Há uma “(in)comedida” impessoalidade no mundo de hoje. Tudo é muito distante. Nossos maiores sofrimentos, temores ou neuras são sempre escondidos em nosso âmago para passarmos despercebidos pelo mundo. Experimente responder um “está tudo bem?” com um não para ver a reação cambaleante e surpresa da outra pessoa. É uma forma de dissimulação social inflexível. Uma maneira de forjarmos uma sensação de empatia pouco frutífera.

Lembro-me que há algum tempo trabalhava em uma empresa de telemarketing e obtive a oportunidade de conversar com Clóvis Rossi. Na época, já editor da Folha de São Paulo. Conversamos por telefone por horas e nos despedimos com uma sensação boa. Nós retornamos a conversa por e-mail, mas com um tom impessoal gigantesco e que infringiu na conversa. Interessante como o e-mail é uma coisa prática, rápida e dá um grande dinamismo para uma conversa, mas sempre falta algo. Falta a intimidade e a pessoalidade que uma carta escrita de próprio punho significa ou até mesmo da cumplicidade com a outra pessoa em um telefonema. O problema do correio eletrônico é o mesmo problema do Kit-Kat: algo automatizado, rápido, fácil, porém, sem sabor.

O interesse momentâneo e o passageiro do e-mail me lembra da resposta à pergunta: “está tudo bem?!”. Indagações receosas, fabricadas e de pouco tato. Hoje, eu sinto uma imensa saudade da minha infância, uma época em que ainda escrevia cartas – textos com um princípio, meio e fim. A minha vida escolar pouco permitia o uso da internet, restritivo à sites de pesquisa.

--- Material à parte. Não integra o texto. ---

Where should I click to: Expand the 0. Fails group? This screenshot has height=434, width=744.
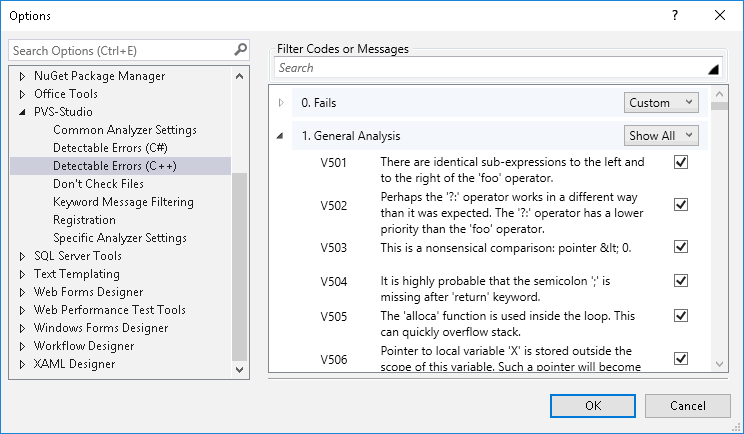click(280, 102)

Mas é curiosa a liberdade que sentia. Maior do que hoje, talvez. A pessoalidade de usar uma caneta, um lápis e a grafia individual para transformar os pensamentos em algo organizado era uma forma cansativa, mas entusiasmada de se expor.

Acho que é por isso que, de vez em quando, surge-me uma vontade gigantesca de pegar uma caneta apropriada, produzir os primeiros rabiscos numa folha de papel almaço, cuidadosamente fechar as folhas num envelope e mandar o que sinto para, sei lá, um local distante de mim. Porém, eu sempre acabo me contentando com aquela embalagem vazia e automatizada de kit-kat e quando me perguntam se estou bem, apenas respondo: “tudo vai ficar bem…“.